The absolutely best book about Garfield focuses on his assassination, on his assassin and on his botched medical care. This is Candace Millard's wonderful 2012 book
Destiny of the Republic: A Tale of Madness, Medicine and the Murder of a President. I highly recommend this book for all
potus_geeks. For those who like their history with more levity, Sarah Vowell offers a look at Garfield's assassination (and those of Abraham Lincoln and William McKinley) in her 2006 bestseller
Assassination Vacation.
Garfield's career as a soldier during the Civil War is the subject of Daniel Vermilya's 2015 book
James Garfield and the Civil War: For Ohio and the Union. The often overlooked story of Garfield's victory in the Presidential election of 1880 is recounted in the University of Kansas Press's Presidential Election series volume, published in 2020 and written by Benjamin Arrington, called
The Last Lincoln Republican: The Presidential Election of 1880.

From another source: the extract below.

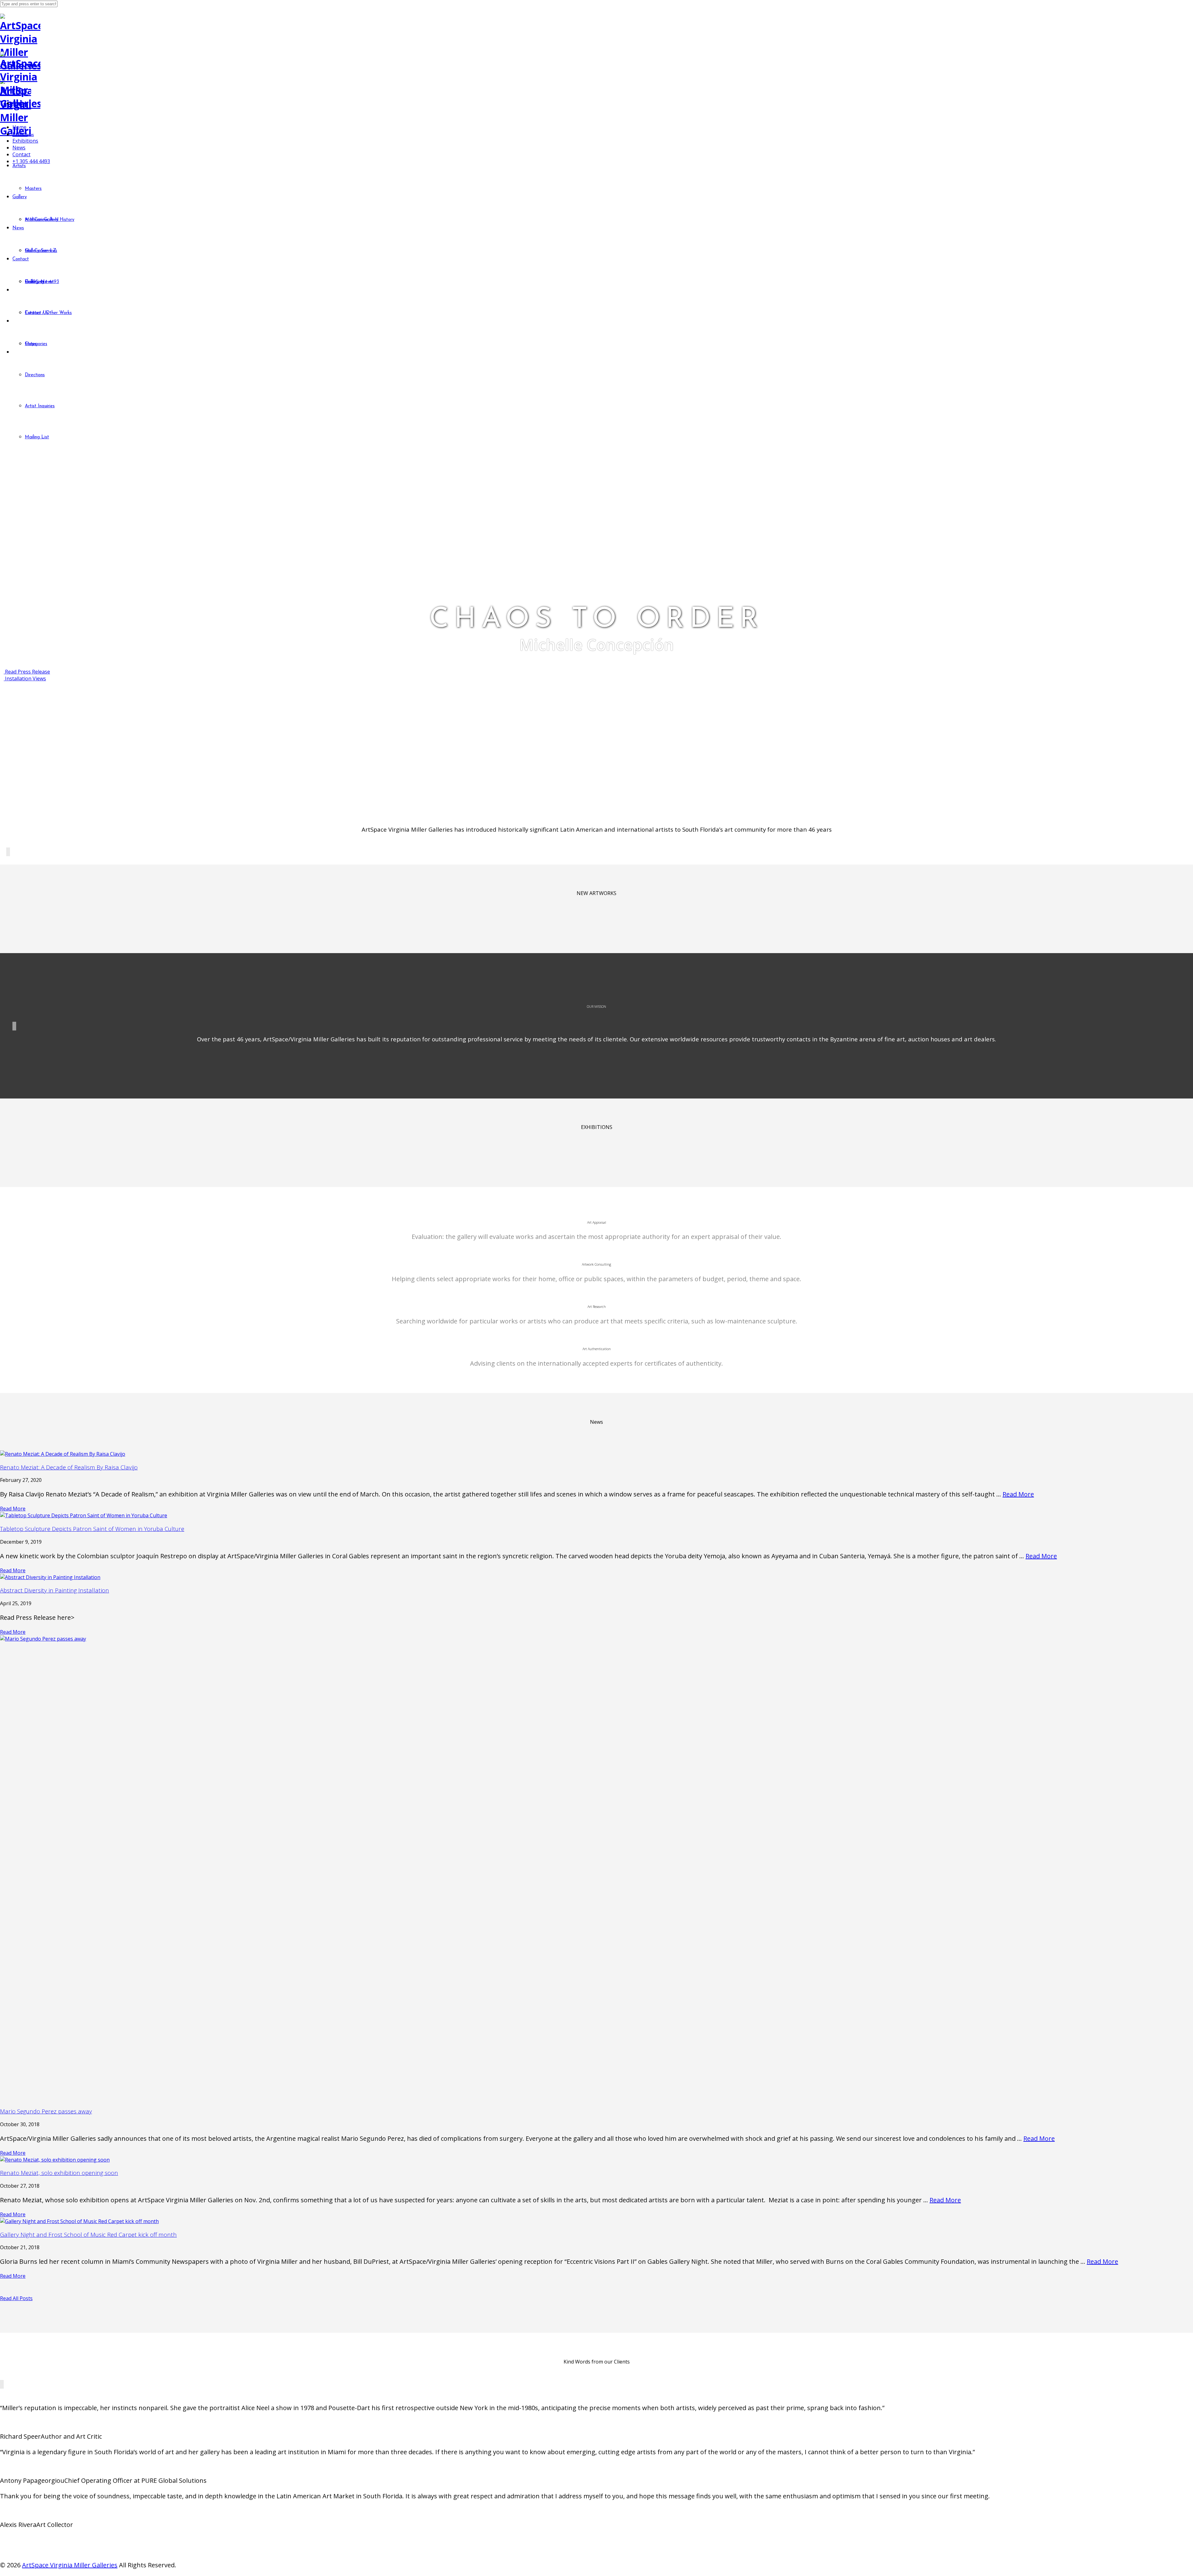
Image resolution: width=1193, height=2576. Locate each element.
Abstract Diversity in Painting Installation (54, 1590)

In used book stores I've managed to find a number of old books written about Garfield. These include
From Log Cabin to the White House: Life of James A. Garfield-Boyhood, Youth, Manhood, Assassination by William Makepeace Thayer; the 1881 volume written by William Balch with the lengthy title of
The Life of James Abram Garfield: Late President of the United States. The Record of a Wonderful Career, Which, Like That of Abraham Lincoln, By Native Energy and Untiring Industry, Led Its Hero From Obscurity to the Foremost Position in The Nation; and
The Works of James Garfield by Burke Hinsdale, published in 1882. They're all very old books and were surprising finds tucked away in the musty shelves of some old bookstores.
It's surprising how some of the presidents with the shortest tenure in office have some of the most interesting stories, and James Garfield certainly fits this description. While one can never tell how a President will fare in office once elected, Garfield certainly had the experience in Congress and the skill of being on good terms with all factions that he might have been able to use those talents to heal the wounds still causing pain in the nation. Then again, it never seems to work out that way, does it?